Toyota Aygo I Verdict
As a food delivery car, it’s brilliant. Cheap, simple, and sort of reliable. But would I recommend it for the private buyer? Doubt it. The Toyota Aygo I is so basic that the first Logan is envious of it’s cheapness. The rear windows are actually plastic. Even the rev counter was optional. You could say it’s aimed at the people who don’t care about cars, but when you consider the prices you are better off with an Opel Corsa C which is better equipped, just as reliable, and costs as much as a six pack of Tesco beer, a bottle of Nemiroff from duty-free and two packs of Camel cigarettes. And the chances of you buying what’s left of the car because it was trashed by 18 year old, underpaid delivery driver are much, much lower.

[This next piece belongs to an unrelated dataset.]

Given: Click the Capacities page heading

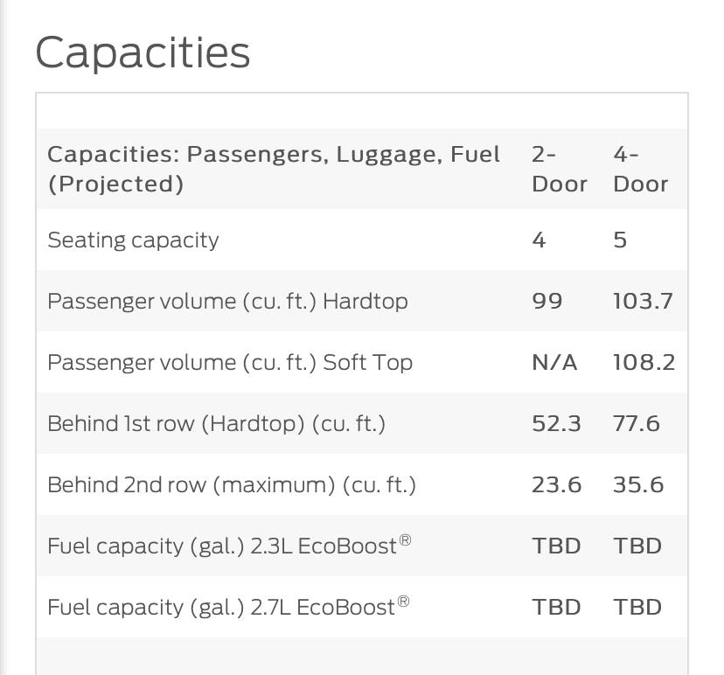Looking at the screenshot, I should (x=143, y=53).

This reminds me of when a friend came to my village and I said I’d take him to a more rural type of tavern. We get there, all good and well, lots of people dancing on tables like that. At a table there was a guy with his head on the table, sleeping. We have another beer, after 3 minutes we look back again to see if the guy was ok. He was still with his head on the table in the exact same position, but his shirt was off. How? What magic did that vodka do to him?
What engine do I recommend? 1.0 petrol power and godspeed delivering. Remember, if it doesn’t arrive in the time specified by the dispatcher, you can refuse the order or it’s free.